[mythtv-users] Removing laugh tracks from recordings

Brian Wood beww at beww.org
Fri May 5 00:01:52 EDT 2006


On May 4, 2006, at 9:28 PM, Jeff Simpson wrote:

>> Just curious, has anyone thought about ways to remove the Laugh  
>> Tracks
>> from Sitcoms and such?
>> Commercials can be flagged, but how about laugh tracks? It is so
>> stupid to laugh at silly stuff when they "ask" us to...
>
> Audio & video at any particular time is either commercial or
> not-commercial, so once you flag what a commercial is, you can easily
> remove it. Laugh "tracks" as they are called are not really tracks in
> the finished product. While they are in the studio, they have separate
> tracks for each sound source so they can adjust levels and the like,
> but once it hits your TV you only have a left track and a right track
> (or maybe 5.1 or similar, but none of those 5 are the "laugh" channel.
>
> But I agree with you on wanting to remove the laugh track. Some of the
> funniest things on TV and in real life are funny because nobody is
> laughing. Watch The Office (BBC or NBC), and you'll see. It's an
> office workplace sitcom without a laugh track. The fact that you just
> have to sit there in silence after an awkward moment makes it
> hysterical. But we americans aren't all ready for that advance british
> humor :-P

Yeah, a lot of Americans think that British humor is Benny Hill, and  
even Monty Python, while an interesting niche genre, is not really  
representative.

>
>> There is equipment available that purports to remove vocal tracks
>> from music, for "Karaoke applications. I have no idea how well it  
>> works.
>
> These "Karaoke applications" operate by removing all the frequencies
> around where human voice is, with a notch filter or similar. It makes
> the music sound like crap, and typically you can still hear some of it
> in the background. Because you are running a frequency filter on the
> sound, you also end up with a lot of artifacts and high-pitched noises
> (cracks, snaps, other weird stuff).  Also, because you are doing it
> digitally, you only have a limited bandwidth to begin with, so any
> further filtering and reencoding is only making it worse.
>
> Real karaoke machines / places / DJs have special recordings of music
> that just don't have the vocals recorded at all, so that's why they
> work. They aren't removing the lyrics, they just have a recording of
> the song that only includes the backup music (and why karaoke discs
> will say "Song Title, as made popular by Artist Name", since they
> can't really put the artists name on a disc that they don't sing on.)

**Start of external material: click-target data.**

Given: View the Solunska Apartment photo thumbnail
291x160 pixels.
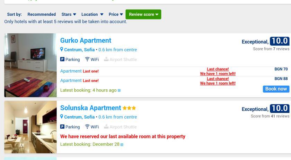Looking at the screenshot, I should [x=30, y=127].
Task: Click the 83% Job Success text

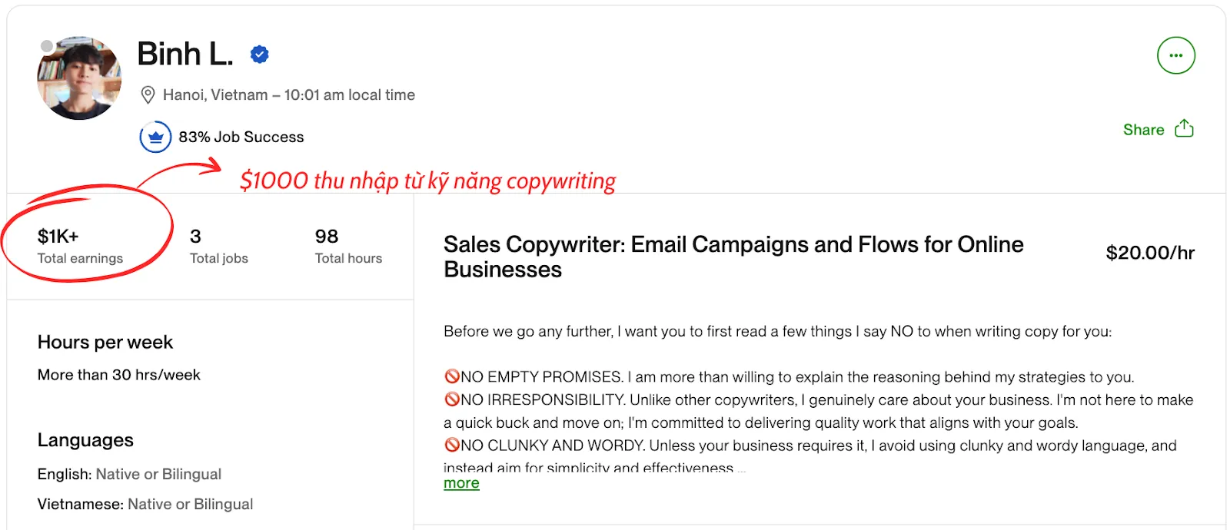Action: pyautogui.click(x=241, y=137)
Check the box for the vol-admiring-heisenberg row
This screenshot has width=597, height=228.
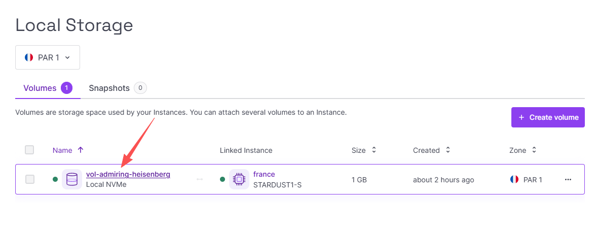point(29,179)
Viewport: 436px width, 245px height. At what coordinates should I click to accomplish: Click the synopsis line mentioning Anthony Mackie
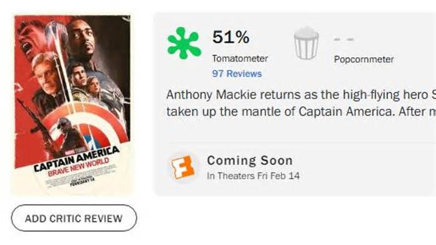tap(301, 95)

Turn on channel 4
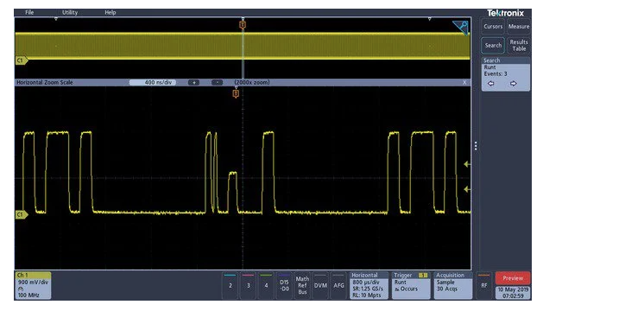(267, 285)
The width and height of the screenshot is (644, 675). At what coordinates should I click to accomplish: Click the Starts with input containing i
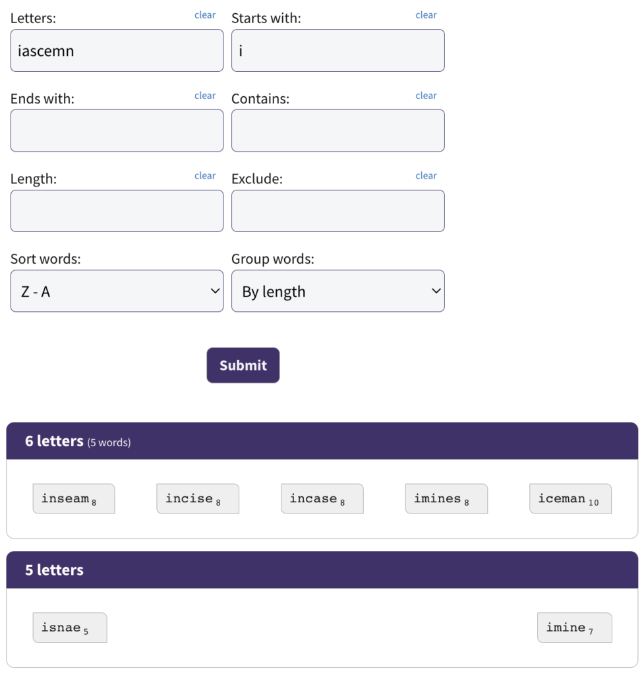[337, 50]
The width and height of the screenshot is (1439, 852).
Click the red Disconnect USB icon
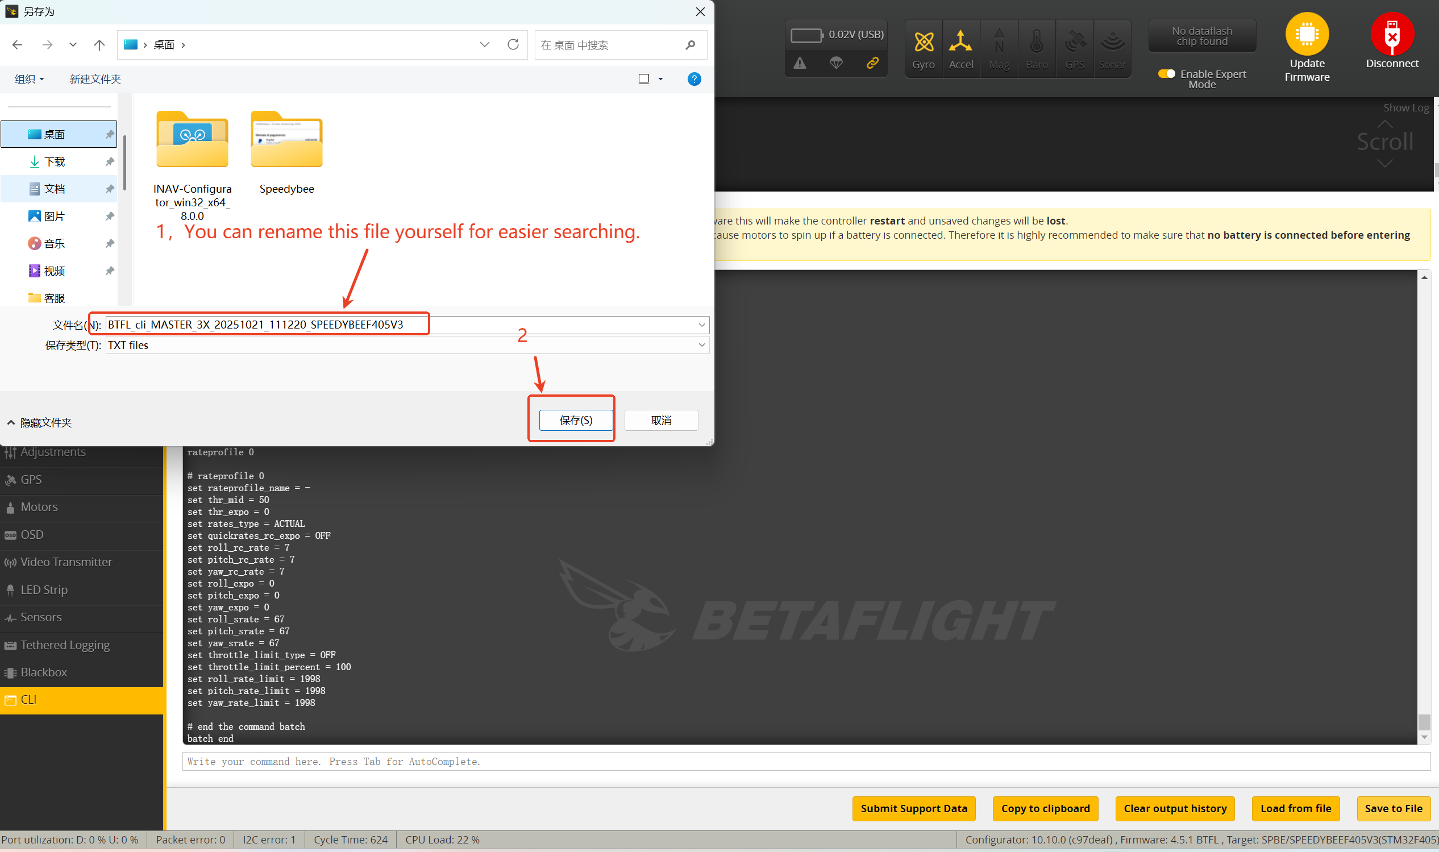[x=1391, y=34]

Actually a lot of modern pop music would sound best with the rage of  
20 Hz. to about 20KHz. removed. Also, a lot of the recordings that  
artists do get credit for do not contain them actually performing.


>
>> Theoretically an application of the same technology might at least
>> reduce the level of the offending laugh track, it would be harder
>> because the content is similar to dialog which you would want to  
>> keep.
>
> Yup, exactly. You can identify the frequencies of laughter (which is
> quite different from person to person, and in a laugh track they have
> a lot of people, so it's probably quite a frequency spread). If you
> could remove the laugh tracks, you would probably also end up removing
> actual laughter that is supposed to be there. And probably a lot of
> actual speach, too, since I don't believe laughter is all that
> different in spectrum from speech.
>
>> Probably beyond anything we can economically do right now, but as you
>> say today's impossibility might be tomorrow's Blue Light Special  
>> at K-
>> Mart.
>
> I'd like it if they recorded everything with more tracks. Not just the
> directional-tracks like they do now, but individual mic tracks, so we
> could do our own mixing in movies and music. It'd be nice to have just
> the vocals in a song or remove the background noise on a movie. I
> guess that is probably too much for the average home media user. We
> already have the ability to select alternate audio tracks and camera
> angles....but apart from listening to a movie in spanish or the audio
> commentary track, is it ever used?

My experience with audio recording goes back to the analog days with  
recorders that said Scully on them, amazing what you could do with  
only 16 or 32 tracks.

But you're right, the average home user hasn't figured out what the  
SAP channels are, a lot of folks think it means "Spanish Audio  
Program" :-)

Bu I sure would like ot get rid of laugh tracks any way that I could,  
they are kind of like steak sauce: A good program doesn't need them  
and a bad program will not be helped by them.